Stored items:

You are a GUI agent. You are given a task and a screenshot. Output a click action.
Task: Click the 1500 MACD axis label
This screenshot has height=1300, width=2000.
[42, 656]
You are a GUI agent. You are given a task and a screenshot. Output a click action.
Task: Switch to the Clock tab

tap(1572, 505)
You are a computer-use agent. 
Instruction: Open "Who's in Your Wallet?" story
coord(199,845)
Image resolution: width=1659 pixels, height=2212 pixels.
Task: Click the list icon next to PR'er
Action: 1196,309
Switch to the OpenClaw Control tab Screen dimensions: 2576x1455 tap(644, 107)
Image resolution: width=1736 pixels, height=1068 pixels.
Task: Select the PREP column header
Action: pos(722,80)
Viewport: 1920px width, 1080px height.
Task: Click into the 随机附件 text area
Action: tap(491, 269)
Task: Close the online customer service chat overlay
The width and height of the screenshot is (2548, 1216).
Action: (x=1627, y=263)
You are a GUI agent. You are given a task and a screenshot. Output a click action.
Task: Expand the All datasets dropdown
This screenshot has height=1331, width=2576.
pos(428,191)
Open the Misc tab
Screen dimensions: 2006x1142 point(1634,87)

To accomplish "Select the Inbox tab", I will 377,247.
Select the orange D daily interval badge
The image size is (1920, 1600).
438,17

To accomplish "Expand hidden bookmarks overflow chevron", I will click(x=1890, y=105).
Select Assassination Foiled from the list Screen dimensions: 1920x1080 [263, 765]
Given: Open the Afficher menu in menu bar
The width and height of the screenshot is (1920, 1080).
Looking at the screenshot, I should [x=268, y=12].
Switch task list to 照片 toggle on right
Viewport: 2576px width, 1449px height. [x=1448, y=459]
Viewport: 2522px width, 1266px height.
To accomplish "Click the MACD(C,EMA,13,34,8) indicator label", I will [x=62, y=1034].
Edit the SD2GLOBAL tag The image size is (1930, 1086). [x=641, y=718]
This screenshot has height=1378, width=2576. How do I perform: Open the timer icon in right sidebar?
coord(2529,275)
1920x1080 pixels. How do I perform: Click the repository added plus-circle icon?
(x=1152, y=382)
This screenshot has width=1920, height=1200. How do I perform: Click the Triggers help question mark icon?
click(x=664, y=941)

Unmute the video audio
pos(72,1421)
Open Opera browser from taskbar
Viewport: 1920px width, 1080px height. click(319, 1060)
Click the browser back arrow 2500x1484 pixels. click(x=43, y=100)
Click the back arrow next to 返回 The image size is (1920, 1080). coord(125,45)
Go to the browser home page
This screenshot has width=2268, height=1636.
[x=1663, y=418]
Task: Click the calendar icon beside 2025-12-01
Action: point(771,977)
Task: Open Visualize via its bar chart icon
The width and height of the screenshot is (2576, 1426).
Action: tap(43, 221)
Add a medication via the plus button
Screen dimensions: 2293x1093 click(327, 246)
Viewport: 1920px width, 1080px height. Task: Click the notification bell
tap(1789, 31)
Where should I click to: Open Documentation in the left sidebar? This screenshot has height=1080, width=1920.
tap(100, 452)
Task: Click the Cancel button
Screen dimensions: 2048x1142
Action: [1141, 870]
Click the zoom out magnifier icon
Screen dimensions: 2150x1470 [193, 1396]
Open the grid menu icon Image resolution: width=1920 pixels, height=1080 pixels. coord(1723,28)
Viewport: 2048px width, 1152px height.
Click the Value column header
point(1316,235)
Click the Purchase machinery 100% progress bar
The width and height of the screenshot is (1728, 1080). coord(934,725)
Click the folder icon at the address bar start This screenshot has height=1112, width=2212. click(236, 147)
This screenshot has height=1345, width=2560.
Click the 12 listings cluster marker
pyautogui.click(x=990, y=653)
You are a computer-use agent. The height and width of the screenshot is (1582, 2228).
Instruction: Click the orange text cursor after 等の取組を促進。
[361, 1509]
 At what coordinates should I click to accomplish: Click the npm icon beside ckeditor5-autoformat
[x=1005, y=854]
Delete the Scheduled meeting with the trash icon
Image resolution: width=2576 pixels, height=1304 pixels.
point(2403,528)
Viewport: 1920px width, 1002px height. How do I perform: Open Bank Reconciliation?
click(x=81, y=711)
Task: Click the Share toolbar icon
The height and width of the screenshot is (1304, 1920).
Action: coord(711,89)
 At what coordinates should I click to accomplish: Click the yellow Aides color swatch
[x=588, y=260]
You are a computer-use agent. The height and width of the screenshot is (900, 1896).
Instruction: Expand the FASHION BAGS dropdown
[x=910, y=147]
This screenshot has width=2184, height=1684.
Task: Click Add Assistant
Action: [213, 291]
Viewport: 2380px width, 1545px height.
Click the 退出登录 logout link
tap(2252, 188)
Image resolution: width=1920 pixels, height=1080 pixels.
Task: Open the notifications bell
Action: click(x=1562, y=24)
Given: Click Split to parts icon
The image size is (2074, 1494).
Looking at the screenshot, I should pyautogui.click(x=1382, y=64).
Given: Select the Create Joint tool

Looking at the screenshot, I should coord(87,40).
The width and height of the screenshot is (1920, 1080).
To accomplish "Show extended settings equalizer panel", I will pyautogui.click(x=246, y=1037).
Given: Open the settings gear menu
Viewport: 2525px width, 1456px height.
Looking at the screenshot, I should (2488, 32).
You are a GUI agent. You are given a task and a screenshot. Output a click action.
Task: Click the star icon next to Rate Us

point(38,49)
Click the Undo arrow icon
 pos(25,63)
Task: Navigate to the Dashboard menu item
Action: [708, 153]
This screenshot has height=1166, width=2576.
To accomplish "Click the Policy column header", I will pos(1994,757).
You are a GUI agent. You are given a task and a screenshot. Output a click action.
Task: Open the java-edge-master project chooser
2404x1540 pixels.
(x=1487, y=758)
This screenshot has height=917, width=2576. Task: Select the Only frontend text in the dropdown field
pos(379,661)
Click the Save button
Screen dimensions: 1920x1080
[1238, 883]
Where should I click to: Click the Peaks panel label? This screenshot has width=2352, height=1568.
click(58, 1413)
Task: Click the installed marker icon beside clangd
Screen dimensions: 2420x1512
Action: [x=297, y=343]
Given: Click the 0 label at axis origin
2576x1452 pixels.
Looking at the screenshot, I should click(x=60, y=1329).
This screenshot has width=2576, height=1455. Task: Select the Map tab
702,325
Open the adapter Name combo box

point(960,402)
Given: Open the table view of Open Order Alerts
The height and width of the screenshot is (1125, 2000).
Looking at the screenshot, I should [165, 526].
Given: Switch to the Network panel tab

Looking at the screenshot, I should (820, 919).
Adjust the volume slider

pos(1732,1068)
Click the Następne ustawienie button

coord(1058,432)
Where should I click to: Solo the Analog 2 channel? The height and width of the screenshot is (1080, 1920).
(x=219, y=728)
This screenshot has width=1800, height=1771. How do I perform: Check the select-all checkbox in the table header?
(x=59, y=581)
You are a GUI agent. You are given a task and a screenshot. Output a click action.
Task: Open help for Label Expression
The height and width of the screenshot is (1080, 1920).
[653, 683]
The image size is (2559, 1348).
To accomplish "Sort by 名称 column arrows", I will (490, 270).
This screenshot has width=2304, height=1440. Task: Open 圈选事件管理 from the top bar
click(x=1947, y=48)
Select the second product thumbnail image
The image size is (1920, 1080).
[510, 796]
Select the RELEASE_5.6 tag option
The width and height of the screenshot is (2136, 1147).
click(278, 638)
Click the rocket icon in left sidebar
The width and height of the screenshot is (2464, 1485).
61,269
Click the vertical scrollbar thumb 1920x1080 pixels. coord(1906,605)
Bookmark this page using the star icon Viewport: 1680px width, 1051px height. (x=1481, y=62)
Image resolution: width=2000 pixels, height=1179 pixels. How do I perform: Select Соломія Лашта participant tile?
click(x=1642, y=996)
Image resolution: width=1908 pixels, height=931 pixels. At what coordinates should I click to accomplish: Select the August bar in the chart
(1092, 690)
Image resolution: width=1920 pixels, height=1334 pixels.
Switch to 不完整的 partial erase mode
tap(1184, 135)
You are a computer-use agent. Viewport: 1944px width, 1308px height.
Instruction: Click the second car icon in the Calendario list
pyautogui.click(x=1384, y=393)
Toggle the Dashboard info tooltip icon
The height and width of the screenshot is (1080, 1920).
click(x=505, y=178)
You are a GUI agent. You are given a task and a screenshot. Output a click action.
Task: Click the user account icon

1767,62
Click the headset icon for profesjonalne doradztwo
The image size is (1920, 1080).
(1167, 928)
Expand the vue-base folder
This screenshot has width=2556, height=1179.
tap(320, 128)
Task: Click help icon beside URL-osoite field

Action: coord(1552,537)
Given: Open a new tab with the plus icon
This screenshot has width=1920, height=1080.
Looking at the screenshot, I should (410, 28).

# Your assignment
Copy each line of the records that contains the word "page".

# Written solution
Go to the browser home page
Bookmark this page using the star icon Viewport: 1680px width, 1051px height. (x=1481, y=62)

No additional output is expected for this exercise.